Gregorius has been healthy throughout his career aside from an elbow strain in 2013 that kept him out for just about all of Spring Training plus the first two weeks of the regular season. He missed another week in April 2013 after suffering a concussion when he was hit in the head by a pitch. Otherwise his medical history is clean. Gregorius is considered a good makeup/clubhouse guy and he also speaks four languages: English, Spanish, Dutch, and Papiamento. That’ll come in handy in the clubhouse.

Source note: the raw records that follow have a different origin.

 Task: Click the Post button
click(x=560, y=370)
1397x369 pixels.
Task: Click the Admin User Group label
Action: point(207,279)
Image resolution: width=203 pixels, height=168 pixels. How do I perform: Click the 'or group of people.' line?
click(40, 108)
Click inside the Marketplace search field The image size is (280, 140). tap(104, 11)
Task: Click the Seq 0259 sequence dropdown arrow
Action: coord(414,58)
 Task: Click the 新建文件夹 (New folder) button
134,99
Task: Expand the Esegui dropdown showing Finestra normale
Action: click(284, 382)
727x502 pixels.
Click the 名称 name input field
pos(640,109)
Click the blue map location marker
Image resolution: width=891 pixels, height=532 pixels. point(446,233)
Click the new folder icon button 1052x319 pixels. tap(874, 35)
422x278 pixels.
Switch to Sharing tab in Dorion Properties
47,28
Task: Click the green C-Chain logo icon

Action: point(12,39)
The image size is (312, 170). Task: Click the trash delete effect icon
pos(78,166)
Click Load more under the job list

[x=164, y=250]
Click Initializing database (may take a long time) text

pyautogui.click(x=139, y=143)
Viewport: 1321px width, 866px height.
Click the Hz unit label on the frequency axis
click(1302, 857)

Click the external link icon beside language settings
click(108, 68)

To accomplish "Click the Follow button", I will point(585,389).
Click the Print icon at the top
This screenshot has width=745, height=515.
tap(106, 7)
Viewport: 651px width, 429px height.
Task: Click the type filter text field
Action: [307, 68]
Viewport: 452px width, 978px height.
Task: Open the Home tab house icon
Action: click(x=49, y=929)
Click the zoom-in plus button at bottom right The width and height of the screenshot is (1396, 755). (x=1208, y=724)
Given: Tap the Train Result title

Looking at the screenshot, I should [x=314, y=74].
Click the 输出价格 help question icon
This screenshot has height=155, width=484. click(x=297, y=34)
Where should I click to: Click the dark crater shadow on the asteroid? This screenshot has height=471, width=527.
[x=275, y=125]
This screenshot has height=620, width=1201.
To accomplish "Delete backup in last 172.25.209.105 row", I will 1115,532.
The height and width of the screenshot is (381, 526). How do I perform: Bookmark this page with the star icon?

Greene, 26, was pretty much a rotation savior for the Yankees this summer. He had a 3.78 ERA (3.73 FIP) in 78.2 innings during his MLB debut with strong strikeout (9.27 K/9 and 23.5 K%) and ground ball (50.2 GB%) rates. His walk rate (3.32 BB/9 and 8.4 BB%) was solid and his command has been much improved these last two years thanks to some mechanical tweaks make by minor league pitching coordinator Gil Patterson. I like Greene, I think his mid-90s sinker/upper-80s slider combo is legit, though he did struggle against lefties this season, as detailed in our season review post.

Because he spent a big chunk of 2014 season in the minors, Gregorius currently has less than two years of service time, so he can not become a free agent until after the 2019 season. He will be a Super Two though, meaning he will be arbitration-eligible for the first time next offseason and have three more years or arbitration after that. Greene won’t be arbitration-eligible until after 2017 or a free agent until after 2020. The Yankees are giving up six years of Greene for five years of Gregorius. I don’t see a problem with that.

The Yankees desperately needed a shortstop, both for the short-term and long-term, and while we have to wait to see if Gregorius can become that long-term piece, the team got him at what I think is a more than fair price if not an outright bargain. I really like Greene and think he’ll be a solid pitcher going forward, but pitchers like him are much easier to find that 24-year-old shortstops these days. I don’t love Didi, I’m skeptical about his bat going forward, but this is a shot the Yankees had to take.